Cohen C Sarah, Saito Yasunori, Weissman Irving L
Department of Developmental Biology and Hopkins Marine Station, Stanford University, Stanford, California, 94305.
Shimoda Marine Research Station, University of Tsukuba, 5-10-1 Shimoda, Shizuoka 415, Japan.
Evolution. 1998 Jun;52(3):746-756. doi: 10.1111/j.1558-5646.1998.tb03699.x.
Despite the functional and phyletic ubiquity of highly polymorphic genetic recognition systems, the evolution and maintenance of these remarkable loci remain an empirical and theoretical puzzle. Many clonal invertebrates use polymorphic genetic recognition systems to discriminate kin from unrelated individuals during behavioral interactions that mediate competition for space. Space competition may have been a selective force promoting the evolution of highly polymorphic recognition systems, or preexisting polymorphic loci may have been coopted for the purpose of mediating space competition. Ascidian species in the family Botryllidae have an allorecognition system in which fusion or rejection between neighboring colonies is controlled by allele-sharing at a single, highly polymorphic locus. The behavioral sequence involved in allorecognition varies in a species-specific fashion with some species requiring extensive intercolony tissue integration prior to the allorecognition response, while other species contact opposing colonies at only a few points on the outer surface before resolving space conflicts. Due to an apparent species-specific continuum of behavioral variation in the degree of intercolony tissue integration required for allorecognition, this system lends itself to a phylogenetic analysis of the evolution of an allorecognition system. We constructed a molecular phylogeny of the botryllids based on 18S rDNA sequence and mapped allorecognition behavioral variation onto the phylogeny. Our phylogeny shows the basal allorecognition condition for the group is the most internal form of the recognition reaction. More derived species show progressively more external allorecognition responses, and in some cases loss of some features of internal function. We suggest that external allorecognition appears to be a secondary function of a polymorphic discriminatory system that was already in place due to other selective pressures such as gamete, pathogen, or developmental cell lineage recognition.

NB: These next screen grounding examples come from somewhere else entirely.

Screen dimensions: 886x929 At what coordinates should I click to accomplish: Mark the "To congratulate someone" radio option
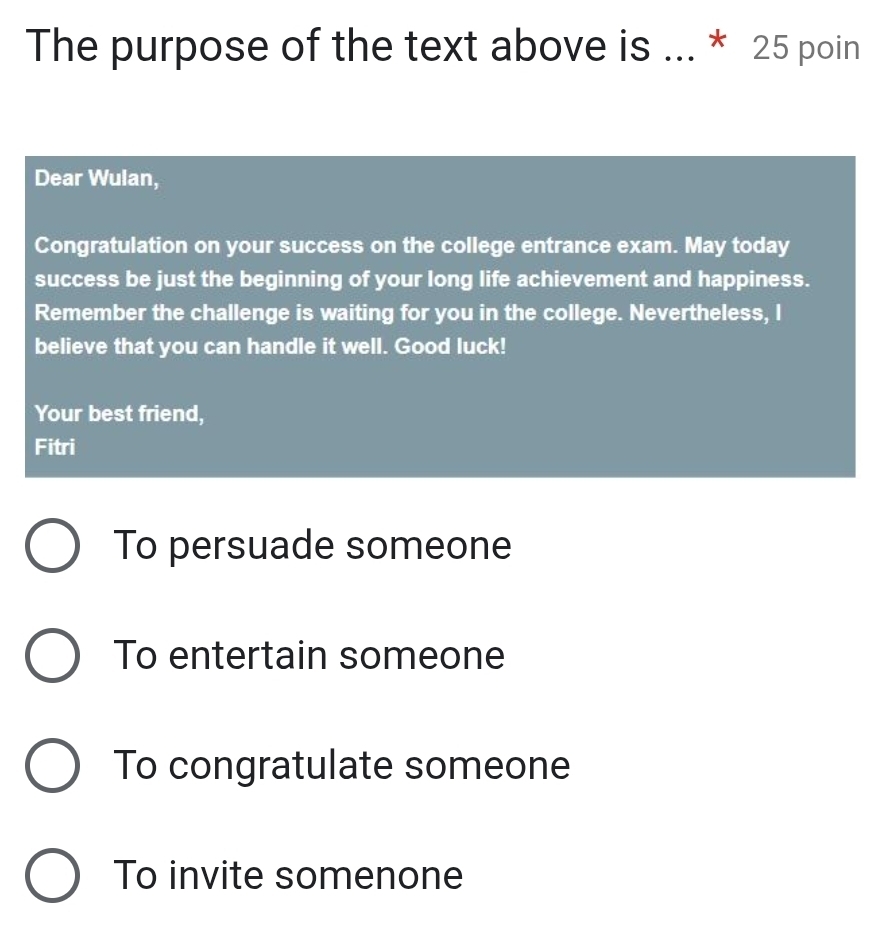pyautogui.click(x=52, y=765)
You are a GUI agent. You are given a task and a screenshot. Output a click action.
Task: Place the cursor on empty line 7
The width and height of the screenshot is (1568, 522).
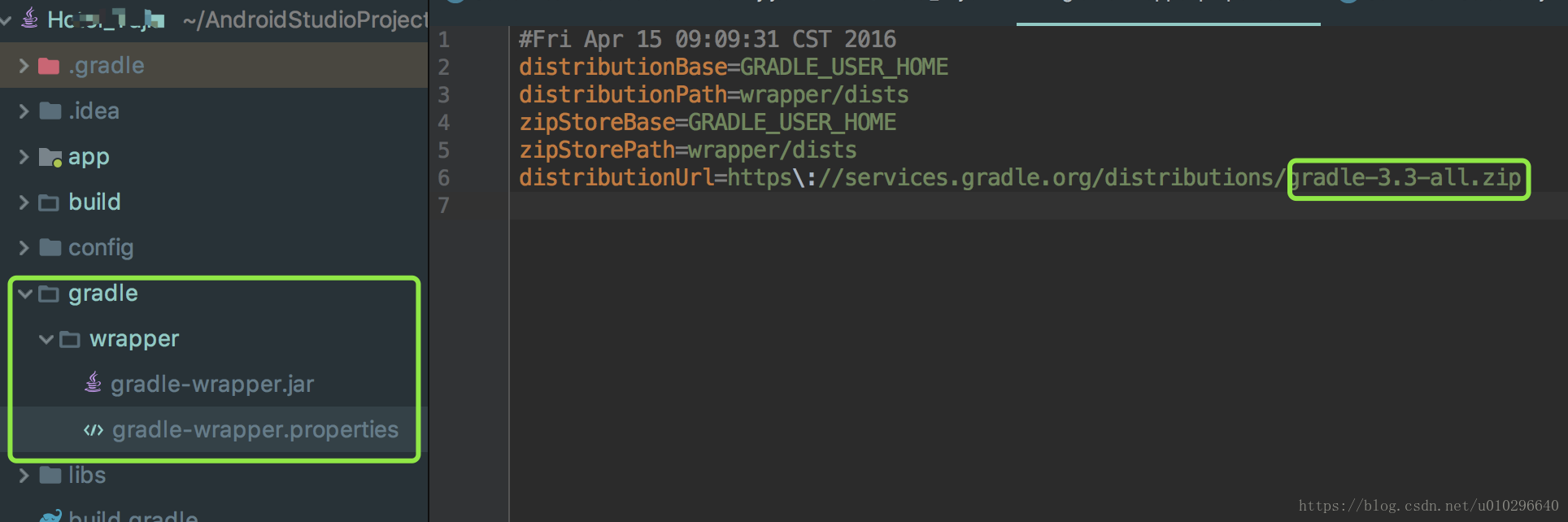(1039, 206)
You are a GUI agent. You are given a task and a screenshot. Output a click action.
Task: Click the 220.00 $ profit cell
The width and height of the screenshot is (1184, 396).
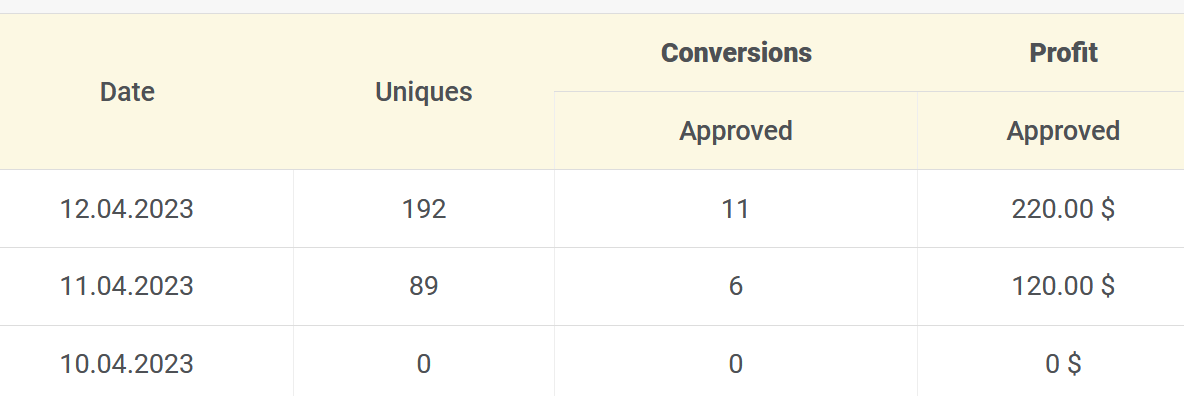(x=1063, y=209)
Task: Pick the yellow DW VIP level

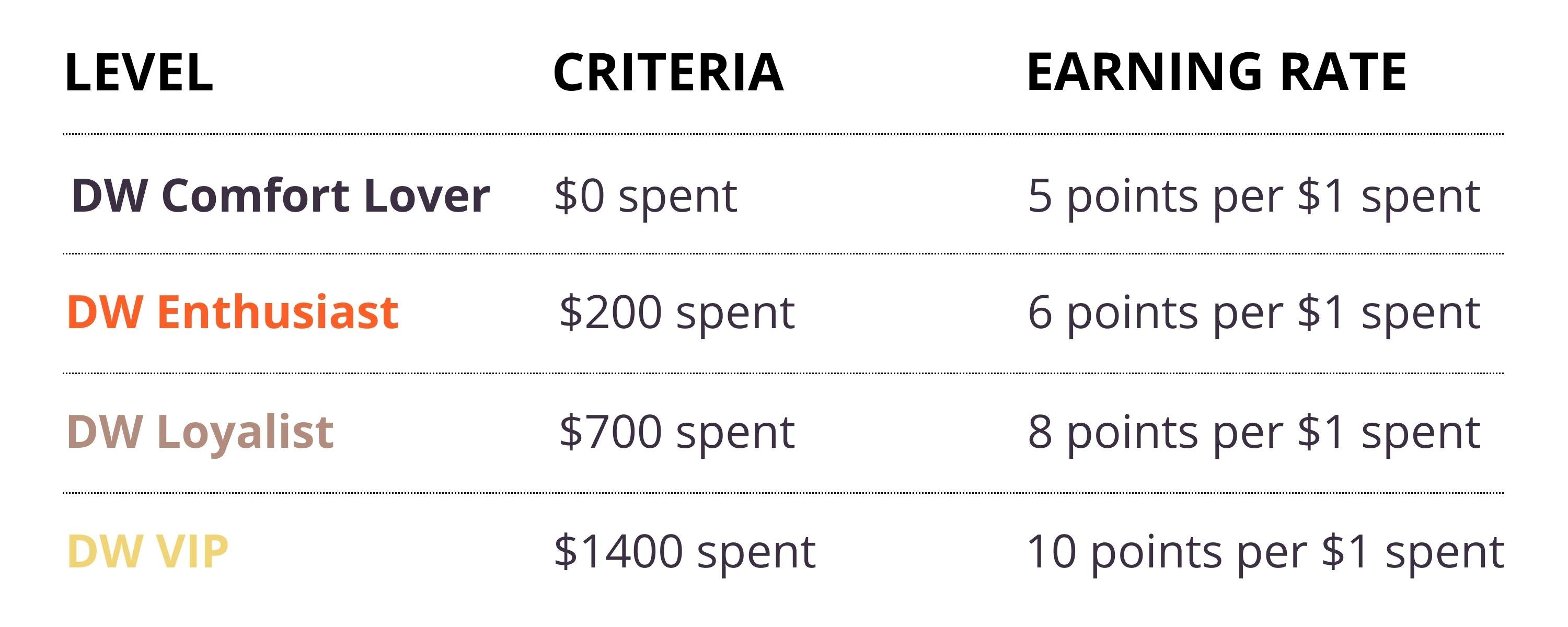Action: click(x=147, y=552)
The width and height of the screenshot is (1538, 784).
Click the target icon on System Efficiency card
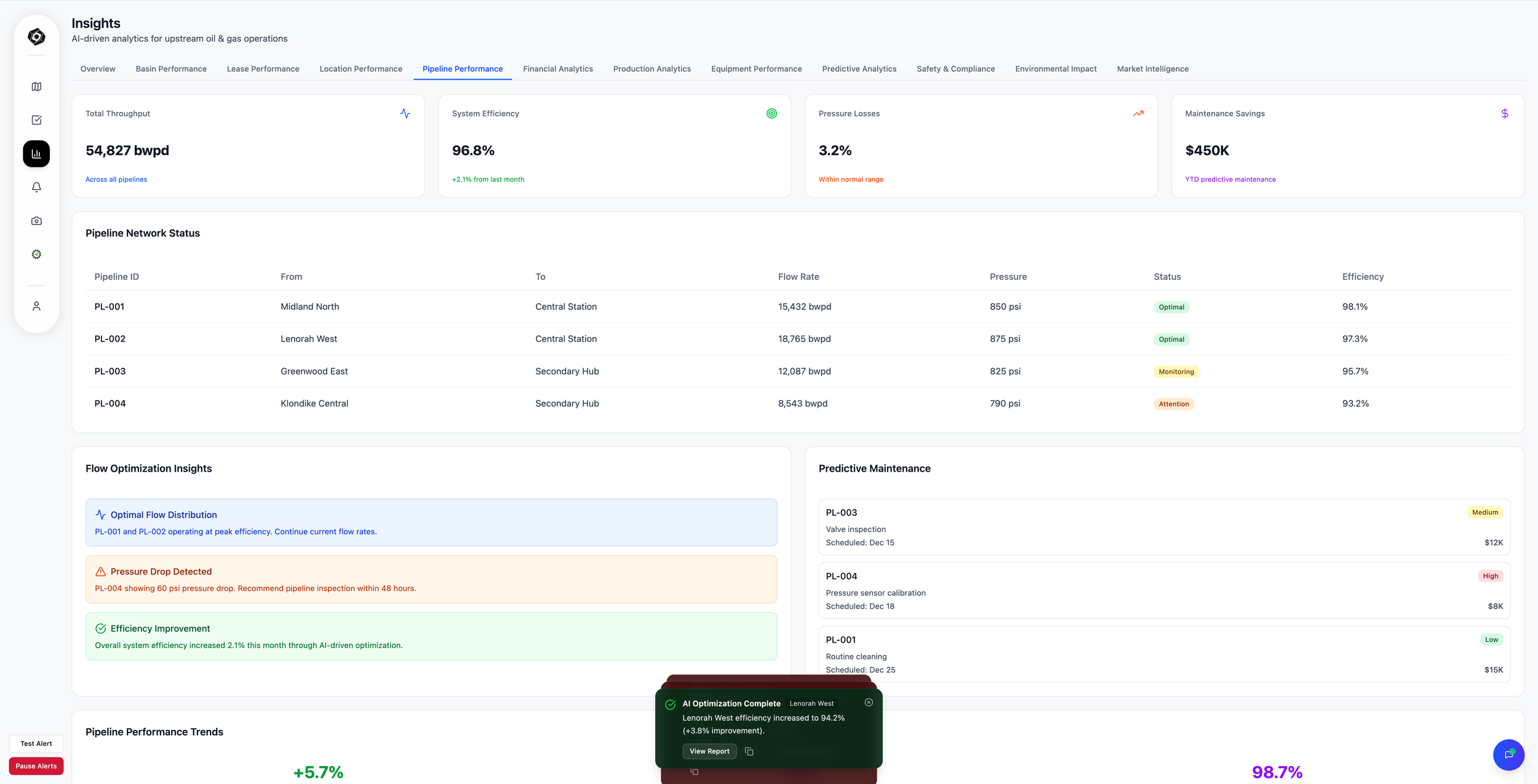coord(773,113)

尽管高度多态的基因识别系统在功能和系统发育上普遍存在,但这些非凡基因座的进化和维持仍然是一个经验和理论上的谜题。许多无性繁殖的无脊椎动物在介导空间竞争的行为相互作用中,利用多态基因识别系统来区分亲属和非亲属个体。空间竞争可能是推动高度多态识别系统进化的一种选择力量,或者预先存在的多态基因座可能已被用于介导空间竞争。葡萄海鞘科的海鞘物种具有一种异体识别系统,其中相邻群体之间的融合或排斥由单个高度多态基因座上的等位基因共享控制。异体识别所涉及的行为序列因物种而异,有些物种在异体识别反应之前需要广泛的群体间组织整合,而其他物种在解决空间冲突之前仅在外表面的几个点接触对立群体。由于异体识别所需的群体间组织整合程度在行为变异上存在明显的物种特异性连续体,这个系统适合对异体识别系统的进化进行系统发育分析。我们基于18S rDNA序列构建了葡萄海鞘科的分子系统发育树,并将异体识别行为变异映射到该系统发育树上。我们的系统发育树显示该群体的基础异体识别条件是识别反应的最内在形式。更多进化的物种表现出逐渐更外在的异体识别反应,在某些情况下还失去了一些内在功能的特征。我们认为,外在异体识别似乎是一个多态性鉴别系统的次要功能,该系统由于其他选择压力(如配子、病原体或发育细胞谱系识别)已经存在。